福島原発沖1,5kmの放射線量率は一時間あたり0.019マイクロシーベルトでした。この値は仮に1年間同じ場所に滞在し続けたとして年間積算1ミリシーベルトを下回るものです。私達の日常と変わらない被ばくをする場所と言えます。

海から見えて分かることは以上になります。ここまで読まれた方は「えっこれだけ??なんとなく良くなっていることは分かるけど。。。」となったと思います。

多方面から福島第一原発の今を伝える

東京電力 福島第一原発視察者向け資料(5月版)より抜粋
東京電力 福島第一原発視察者向け資料(5月版)より抜粋

福島第一原発構内からの放射性物質を含む地下水漏えい防止策は多重化されています。

高濃度汚染水を地下に貯めているタービン建屋と港湾内を繋いでいた「トレンチ」と呼ばれる地下空間を閉塞させ、海水を取り込んでいた取水口と呼ばれる場所は埋め立て、ガラス固化剤により地盤改良を行い、海側遮水壁と呼ばれる壁が作られました。これらで堰き止められた地下水はウェルポイント・地下水ドレンと呼ばれる井戸で汲み上げ建屋内に引き戻されています。

東京電力 福島第一原発視察者向け資料(5月版)より抜粋
東京電力 福島第一原発視察者向け資料(5月版)より抜粋

対策の結果、福島第一原発近辺の海の汚染度は事故当時から100万分の1以下になっています。WHO(世界保健機関)が定めている飲料水水質ガイドライン「Cs(セシウム)134,137について1リットル当たり10ベクレル未満」程度まで下がっています。

こちらは福島第一原発構内でのお話しです。私達はじゃあ海の中は?魚は?とさらに疑問を重ねます。

立派な真さばが釣れました
立派な真さばが釣れました

発電所構内だけを伝えつづけても福島第一原発の今は知れても、原発事故後の今を知れるとはかぎりません。筆者は調査の中で真さば、ソイ、メバルを釣ってきました。
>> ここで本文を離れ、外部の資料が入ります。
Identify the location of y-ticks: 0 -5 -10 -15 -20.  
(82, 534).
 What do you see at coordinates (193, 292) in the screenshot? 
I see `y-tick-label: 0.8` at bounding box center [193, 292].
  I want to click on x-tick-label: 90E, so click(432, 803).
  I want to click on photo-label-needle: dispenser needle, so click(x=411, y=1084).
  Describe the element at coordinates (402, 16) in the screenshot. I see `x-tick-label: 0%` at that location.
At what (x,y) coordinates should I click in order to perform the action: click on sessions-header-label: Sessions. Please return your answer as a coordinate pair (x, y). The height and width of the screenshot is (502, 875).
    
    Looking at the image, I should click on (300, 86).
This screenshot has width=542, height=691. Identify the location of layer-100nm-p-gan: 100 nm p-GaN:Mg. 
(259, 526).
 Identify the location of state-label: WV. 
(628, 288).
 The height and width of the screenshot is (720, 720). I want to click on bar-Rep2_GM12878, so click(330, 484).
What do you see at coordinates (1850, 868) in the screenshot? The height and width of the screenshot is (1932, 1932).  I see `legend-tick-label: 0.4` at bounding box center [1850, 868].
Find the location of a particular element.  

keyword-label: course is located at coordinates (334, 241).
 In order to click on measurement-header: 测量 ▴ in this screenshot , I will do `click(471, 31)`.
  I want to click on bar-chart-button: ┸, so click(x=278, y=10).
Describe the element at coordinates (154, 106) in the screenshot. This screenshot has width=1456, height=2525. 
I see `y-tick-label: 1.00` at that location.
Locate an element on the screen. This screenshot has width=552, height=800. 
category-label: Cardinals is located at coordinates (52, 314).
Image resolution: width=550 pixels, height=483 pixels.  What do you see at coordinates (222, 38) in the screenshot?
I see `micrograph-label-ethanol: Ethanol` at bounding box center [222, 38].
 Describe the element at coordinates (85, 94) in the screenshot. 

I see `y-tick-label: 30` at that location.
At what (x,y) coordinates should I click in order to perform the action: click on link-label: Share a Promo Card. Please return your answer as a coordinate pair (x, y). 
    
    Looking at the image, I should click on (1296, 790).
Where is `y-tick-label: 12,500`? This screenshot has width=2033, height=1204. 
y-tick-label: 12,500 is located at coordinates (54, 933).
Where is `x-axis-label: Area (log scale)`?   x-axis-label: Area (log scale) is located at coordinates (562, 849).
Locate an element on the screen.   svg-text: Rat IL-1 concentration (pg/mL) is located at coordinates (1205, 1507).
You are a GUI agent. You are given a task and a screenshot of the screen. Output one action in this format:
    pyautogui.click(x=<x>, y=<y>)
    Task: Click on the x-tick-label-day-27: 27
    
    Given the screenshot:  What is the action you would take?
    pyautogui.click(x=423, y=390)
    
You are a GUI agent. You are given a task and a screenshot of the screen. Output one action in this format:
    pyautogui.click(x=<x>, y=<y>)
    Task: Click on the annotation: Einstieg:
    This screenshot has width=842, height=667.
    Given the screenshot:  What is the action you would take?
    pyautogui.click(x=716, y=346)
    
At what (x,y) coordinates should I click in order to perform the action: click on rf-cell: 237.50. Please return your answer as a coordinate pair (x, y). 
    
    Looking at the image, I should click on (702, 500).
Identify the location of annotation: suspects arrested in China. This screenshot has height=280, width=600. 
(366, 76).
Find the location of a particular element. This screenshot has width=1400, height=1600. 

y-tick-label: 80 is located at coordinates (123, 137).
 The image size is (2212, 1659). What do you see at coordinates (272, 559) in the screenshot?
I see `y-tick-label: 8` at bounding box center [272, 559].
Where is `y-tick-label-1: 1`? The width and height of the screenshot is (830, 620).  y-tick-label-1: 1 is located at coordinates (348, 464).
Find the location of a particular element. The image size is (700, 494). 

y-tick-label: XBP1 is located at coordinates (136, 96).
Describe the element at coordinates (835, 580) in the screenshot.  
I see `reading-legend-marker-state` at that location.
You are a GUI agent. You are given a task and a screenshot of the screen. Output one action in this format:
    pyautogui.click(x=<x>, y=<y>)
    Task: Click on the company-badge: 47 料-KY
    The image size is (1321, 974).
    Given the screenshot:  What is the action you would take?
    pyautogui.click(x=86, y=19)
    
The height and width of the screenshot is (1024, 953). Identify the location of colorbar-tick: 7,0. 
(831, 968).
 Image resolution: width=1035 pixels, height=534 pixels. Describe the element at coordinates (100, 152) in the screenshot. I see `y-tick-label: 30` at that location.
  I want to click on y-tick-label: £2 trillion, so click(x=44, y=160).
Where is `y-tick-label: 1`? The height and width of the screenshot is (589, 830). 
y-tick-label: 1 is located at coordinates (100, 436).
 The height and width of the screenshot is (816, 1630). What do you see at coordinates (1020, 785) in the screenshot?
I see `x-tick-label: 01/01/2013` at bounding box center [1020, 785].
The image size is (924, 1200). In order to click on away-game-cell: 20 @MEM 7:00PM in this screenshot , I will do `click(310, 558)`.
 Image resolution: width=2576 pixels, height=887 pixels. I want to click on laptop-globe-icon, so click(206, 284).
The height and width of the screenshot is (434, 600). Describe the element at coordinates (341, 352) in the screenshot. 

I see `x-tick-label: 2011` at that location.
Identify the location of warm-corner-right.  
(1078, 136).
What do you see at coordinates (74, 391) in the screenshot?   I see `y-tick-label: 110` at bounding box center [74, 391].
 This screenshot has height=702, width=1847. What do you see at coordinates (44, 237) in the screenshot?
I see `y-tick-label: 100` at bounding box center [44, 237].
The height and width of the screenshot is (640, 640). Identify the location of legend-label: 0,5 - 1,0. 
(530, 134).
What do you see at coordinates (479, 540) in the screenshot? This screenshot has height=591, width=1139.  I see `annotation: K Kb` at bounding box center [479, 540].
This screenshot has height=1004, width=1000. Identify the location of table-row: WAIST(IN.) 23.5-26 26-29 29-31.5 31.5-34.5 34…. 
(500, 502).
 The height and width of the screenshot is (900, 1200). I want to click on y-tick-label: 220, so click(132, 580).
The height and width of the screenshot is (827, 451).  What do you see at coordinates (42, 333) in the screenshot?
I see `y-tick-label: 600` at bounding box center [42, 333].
今回の調査結果につきましては、Yahoo!ニュース個人オーサーを務める小松理虔さんから報告があがります。是非そちらを参考していただきたいと思いますし、筆者も福島第一原発廻りの海でどのような結果が出るのか、しっかりと抑えたいと思っています。

福島第一原発の今はどうなっているのだろう?

その「今」は発電所の中ばかりではなく、外で起きていることにも目を向けることでより深まると思います。

風評で今も苦しむ福島県の理解にも繋がっていくのではないでしょうか。